( 3 ) IMPAS ATAU ...?

14.6K 507 32
                                    

Revina dan Raffi saling pandang. Melihat Aryan mengaduh kesakitan di atas ranjang. Di balik tirai, di ranjang yang lain, Arilla tampak tersenyum sinis. Puas bisa membungkam pemuda sialan itu. Belajar Judo selama enam bulan di sekolahnya yang lama akhirnya ada gunanya juga. Jurus yang diperagakannya kepada Aryan berhasil melumpuhkan pemuda itu.

"Kok lo bisa jatuh gini sih Yan? Ada- ada aja?" Raffi terheran-heran.

"Tau nih, lo lagi ngapain sih? Bisa sampe jatuh gitu?" tanya Revina.

"Gimana Bu? Kakinya enggak patah kan?" Pertanyaan Joshua terdengar polos.

"Diem lo! Enak aja ngatain kaki gue patah!" Aryan menghardik kesal.
"Aaaduuhh ...." Ia kembali merengek.

"Sakit banget ya, Yan?" Revina tampak iba.

"Hanya terkilir. Istirahat dua sampai tiga hari akan sembuh, kok," jawab petugas UKS yang baru selesai membalut lutut Aryan dengan kain kasa elastis berwarna coklat.

"Apa? Dua sampai tiga hari? Besok saya harus bertanding Bu! Enggak! Pokoknya saya harus bisa tanding besok!" Aryan terlihat frustasi.

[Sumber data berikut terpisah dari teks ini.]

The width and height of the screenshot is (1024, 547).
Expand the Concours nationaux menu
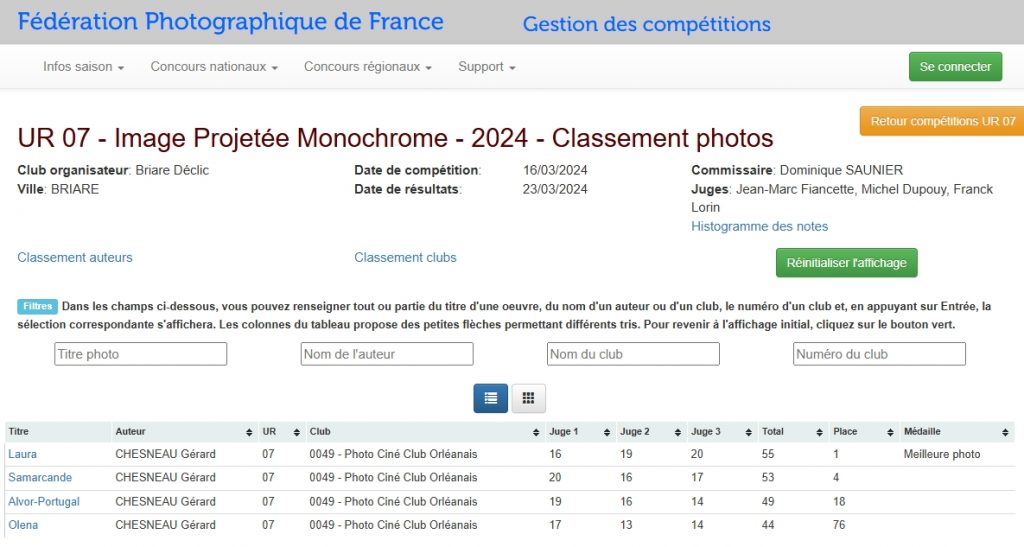point(213,67)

"Eh Yan, lo apa-apaan si? Kaki lo harus istirahat! Malah mikirin pertandingan," sergah Raffi.

"Nanti saya berikan salepnya ya ...." Petugas UKS keluar dari ruangan itu.

Revina geleng-geleng kepala. Ia beranjak ke tirai sebelah untuk melihat Arilla.

"Mungkin tu anak kena karma, gara-gara udah bikin lo pingsan." Revina bergurau.

"Lo keliatan khawatir banget Re, sama dia. Ntar Raffi cemburu lho!" Arilla tersenyum menggoda.

Revina tertawa mendengar itu. "Rill ... Rill ... enggak mungkin lah Raffi cemburu! Aryan itu sepupu gue!"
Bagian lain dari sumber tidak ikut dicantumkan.